The human is born with a hereditary capacity to be bright, stupid or anything in between. His starting position on the intelligence scale is predetermineda biological sentence, like the one that orders tigers to give birth to tiger cubs and the human female to produce human babies. But nothing prevents a normal man from enriching his intellectual birthright, if it is allowed to mature in a hospitable environment. The obverse is equally true. Potential geniuses, deprived of suitable stimulation, will never fulfill their endowment.
These hypotheses, which are widely accepted by behavioral scientists, are restated in a lengthy article by Arthur R. Jensen in the current issue of the Harvard Educational Review. But Jensen, 45, an educational psychologist at the University of California in Berkeley, chose to build on such postulates some less plausible ones of his own. He argues that in some ways the American black is intellectually inferior to the American white. And he suggests that the explanation lies not so much in the Negro's deprived environment as in his genes.
Incendiary Value. Whether or not the author intended it, this is an inflammatory statement, and it has reverberated far beyond the modest circle of the Review's 12,000 subscribers. Columnist Joseph Alsop and Geneticist Joshua Lederberg, who writes a weekly column for the Washington Post, have entered demurrers. In a Virginia court, Jensen has been quoted by attorneys resisting the integration of schools in Greensville and Caroline counties. Well aware of the article's incendiary value, the editors of the Review will publish five closely reasoned rebuttals to Jensen's thesis in their next issue.
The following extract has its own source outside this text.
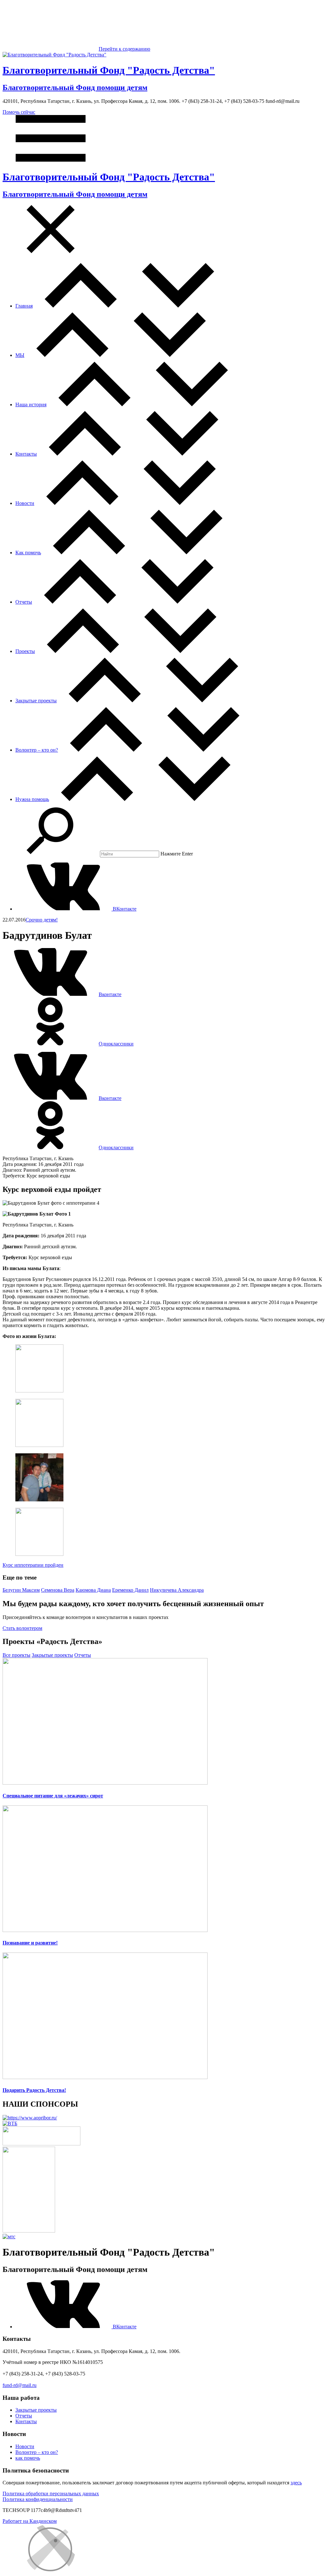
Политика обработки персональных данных (51, 2493)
The charge that Negroes are inherently inferior to whites is not new. Neither is it demonstrable. Among other things, it is a canon of racist faith, invoked first to justify slavery and then the Negro's status as a separate-but-unequal U.S. citizen. But Psychologist Jensen is no racist, as his article repeatedly makes clear. "Since, as far as we know, the full range of human talents is represented in all the major races of man," he writes at one point, "it is unjust to allow the mere fact of an individual's racial or social background to affect the treatment accorded him."
In fact, the reference to Negro inferiority is largely irrelevant to the article's main purpose, which is a declaration of war on those social scientists who discount man's genetic intellectual heritage. "The possible importance of genetic factors in racial behavioral differences," writes Jensen, "has been greatly ignored, almost to the point of being a tabooed subject . . . The slighting of the role of genetics in the study of intelligence can only hinder investigation and understanding of the conditions, processes and limits through which the social environment influences human behavior."